Olorin: combining gene flow with exome sequencing in large family studies of complex disease.

MOTIVATION: The existence of families with many individuals affected by the same complex disease has long suggested the possibility of rare alleles of high penetrance. In contrast to Mendelian diseases, however, linkage studies have identified very few reproducibly linked loci in diseases such as diabetes and autism. Genome-wide association studies have had greater success with such diseases, but these results explain neither the extreme disease load nor the within-family linkage peaks, of some large pedigrees. Combining linkage information with exome or genome sequencing from large complex disease pedigrees might finally identify family-specific, high-penetrance mutations.
RESULTS: Olorin is a tool, which integrates gene flow within families with next generation sequencing data to enable the analysis of complex disease pedigrees. Users can interactively filter and prioritize variants based on haplotype sharing across selected individuals and other measures of importance, including predicted functional consequence and population frequency.

1 INTRODUCTION

Next generation sequencing has rapidly become the standard approach for identifying mutations responsible for Mendelian diseases (Bamshad ). Although software and file formats for the processing of raw sequence data are relatively robust (Danecek ; Li ), there is currently a lack of easy-to-use software for downstream analysis of these data. For some study designs, such as focused analysis of fully penetrant de novo mutations or autosomal recessive inheritance, exome sequence data can be analysed and filtered relatively simply. Increasingly, however, sequence-based approaches are being applied to complex diseases, which are unlikely to follow a simple genetic model, such as autism (Neale ), and to more complicated scenarios, such as large pedigrees with incomplete penetrance. These studies require new tools to enable the diverse community of researchers working on such families to interactively and comprehensively analyze next generation sequence data. Figure 1 shows how our new program, Olorin, integrates within-family linkage analysis with exome sequencing in a user-friendly package.

Fig. 1.

Olorin uses patterns of gene flow estimated by MERLIN to identify genomic regions shared by affected individuals in large pedigrees. This information is combined with next generation sequence data, and only those variants that lie within shared regions are analysed. Users can further refine the list of variants using Olorin’s realtime filtering tools

2 FEATURES

2.1 File formats

Olorin uses four types of data file: two that provide information about the gene flow calculated by MERLIN (Abecasis ), one defining the pedigree structure, and a list of variants identified by sequencing. MERLIN’s haplotyping functionality is used to compute haplotype inheritance within the pedigree. Details of the genomic markers used in the estimation of haplotypes, and pedigree information about the relationships between individuals and their disease status are read from standard.map and.ped MERLIN format files. All variants identified from sequencing across samples need to be provided as a single variant call format (VCF) file (version 4.0 or greater) (Danecek ).

2.2 Workflow

2.2.1 Selecting individuals

On loading data, Olorin automatically generates an interactive pedigree using standard conventions for information such as sex and disease status. Users can obtain additional information, such as whether a particular individual has been sequenced, via a mouseover popup box. To begin filtering variants, the user first needs to select individuals to be used in searching for shared genomic segments by clicking on them in the pedigree (Fig. 2).

Fig. 2.

Screenshot of Olorin running on OS X. (A) the interactive pedigree panel, (B) the general options tab of the filtering dialog, (C) the dynamic filtering panel, (D) genome-wide segments display, highlighting shared segments in green and (E) the variants table

2.2.2 Initial variant filtering

After selecting individuals, the user can customize the analysis via a filtering dialog (Fig. 2). First, they set the minimum number of individuals required to share a segment. This enables searches for variants of incomplete penetrance if the threshold is set below the total number of affected individuals in the pedigree. Next, the user can select which information fields from the VCF will be included for subsequent filtering and display. A population frequency cut-off can also be specified at this point if (as is often the case) the study design is focused on variants expected to be rare in healthy individuals.

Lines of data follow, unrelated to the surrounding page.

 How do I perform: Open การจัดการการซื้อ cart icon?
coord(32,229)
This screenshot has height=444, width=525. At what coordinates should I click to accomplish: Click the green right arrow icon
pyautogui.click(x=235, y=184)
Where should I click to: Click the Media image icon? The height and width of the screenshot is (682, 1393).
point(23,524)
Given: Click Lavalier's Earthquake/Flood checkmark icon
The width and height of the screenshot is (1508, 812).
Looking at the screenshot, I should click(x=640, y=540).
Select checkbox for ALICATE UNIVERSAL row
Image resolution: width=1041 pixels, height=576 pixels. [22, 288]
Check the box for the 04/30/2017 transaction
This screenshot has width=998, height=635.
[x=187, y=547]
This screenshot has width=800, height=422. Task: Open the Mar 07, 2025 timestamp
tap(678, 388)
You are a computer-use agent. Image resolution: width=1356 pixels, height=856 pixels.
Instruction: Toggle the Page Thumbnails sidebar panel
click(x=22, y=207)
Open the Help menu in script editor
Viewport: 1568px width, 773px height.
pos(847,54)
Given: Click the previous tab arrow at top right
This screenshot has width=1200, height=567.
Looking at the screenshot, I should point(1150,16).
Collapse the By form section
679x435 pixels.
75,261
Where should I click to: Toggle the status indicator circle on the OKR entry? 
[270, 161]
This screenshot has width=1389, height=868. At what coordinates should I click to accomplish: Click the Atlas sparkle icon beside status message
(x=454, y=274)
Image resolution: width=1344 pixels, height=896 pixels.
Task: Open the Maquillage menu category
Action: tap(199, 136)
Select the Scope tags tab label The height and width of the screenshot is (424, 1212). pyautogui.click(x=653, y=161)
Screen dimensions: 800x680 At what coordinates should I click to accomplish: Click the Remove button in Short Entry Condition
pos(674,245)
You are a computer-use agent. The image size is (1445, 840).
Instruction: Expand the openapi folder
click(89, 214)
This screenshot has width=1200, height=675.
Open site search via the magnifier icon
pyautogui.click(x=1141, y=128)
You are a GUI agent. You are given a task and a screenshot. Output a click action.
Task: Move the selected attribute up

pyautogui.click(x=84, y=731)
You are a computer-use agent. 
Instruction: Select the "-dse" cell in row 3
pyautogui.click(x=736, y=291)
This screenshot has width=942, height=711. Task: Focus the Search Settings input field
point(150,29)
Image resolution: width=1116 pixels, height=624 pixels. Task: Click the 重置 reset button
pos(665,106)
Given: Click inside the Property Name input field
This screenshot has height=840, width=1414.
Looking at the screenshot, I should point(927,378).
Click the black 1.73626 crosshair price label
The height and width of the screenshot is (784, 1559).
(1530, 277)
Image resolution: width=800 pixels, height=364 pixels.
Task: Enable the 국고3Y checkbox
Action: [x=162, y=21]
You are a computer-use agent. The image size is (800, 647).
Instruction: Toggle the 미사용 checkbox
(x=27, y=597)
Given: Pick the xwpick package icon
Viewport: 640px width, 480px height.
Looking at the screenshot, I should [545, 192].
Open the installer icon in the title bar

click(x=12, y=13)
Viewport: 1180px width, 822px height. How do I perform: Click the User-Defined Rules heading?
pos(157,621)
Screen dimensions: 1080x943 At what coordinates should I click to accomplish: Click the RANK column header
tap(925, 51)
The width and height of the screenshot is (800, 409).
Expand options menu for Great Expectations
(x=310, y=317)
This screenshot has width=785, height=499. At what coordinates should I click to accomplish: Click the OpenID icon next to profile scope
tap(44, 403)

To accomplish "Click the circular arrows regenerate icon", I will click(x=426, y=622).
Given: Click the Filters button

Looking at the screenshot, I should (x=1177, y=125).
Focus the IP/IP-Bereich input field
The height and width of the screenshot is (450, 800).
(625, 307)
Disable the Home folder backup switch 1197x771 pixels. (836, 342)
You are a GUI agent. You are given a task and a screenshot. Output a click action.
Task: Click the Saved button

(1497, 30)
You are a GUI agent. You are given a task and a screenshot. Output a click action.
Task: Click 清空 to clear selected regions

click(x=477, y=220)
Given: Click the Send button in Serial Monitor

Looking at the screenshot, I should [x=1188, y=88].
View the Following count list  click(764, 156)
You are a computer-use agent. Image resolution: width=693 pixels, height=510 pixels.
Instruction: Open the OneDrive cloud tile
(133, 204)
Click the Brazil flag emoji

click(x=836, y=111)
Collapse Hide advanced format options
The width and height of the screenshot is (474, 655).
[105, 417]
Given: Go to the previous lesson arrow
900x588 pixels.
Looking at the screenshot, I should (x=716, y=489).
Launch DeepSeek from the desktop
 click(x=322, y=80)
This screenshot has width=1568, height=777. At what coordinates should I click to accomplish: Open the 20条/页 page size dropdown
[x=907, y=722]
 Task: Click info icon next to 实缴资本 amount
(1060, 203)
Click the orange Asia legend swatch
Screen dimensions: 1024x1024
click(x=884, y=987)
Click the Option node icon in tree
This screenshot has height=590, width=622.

2.2.3 Dynamic variant filtering

Olorin populates an analysis table (Fig. 2) with variants found in the shared segments. This table can be sorted on any column, and variants in the table can be filtered out in real time using a number of filtering tools (Fig. 2), which are dynamically generated based on the user-selected data fields. Olorin can show variants discovered in any or all of these individuals, depending on the genetic model under consideration.

2.2.4 Predicted variant effects

Because the ‘consequence’ strings in the VCF information field contain a wealth of parseable information, Olorin supports further processing of two variant consequence string formats: the UK10K analysis pipeline format and the Ensembl Variant Effect Predictor format (McLaren ). Because each variant can have multiple consequences, Olorin automatically selects and displays only the most damaging effect for each variant, showing the remainder via a popup box.

3 IMPLEMENTATION

Olorin is written in Java and will work on any platform with Java 1.6 or later installed. The interactive pedigree is drawn using the PedVizAPI (Fuchsberger ). The genome-wide sharing plots are generated using source code from the visualization tool, IdeogramBrowser (Müller ).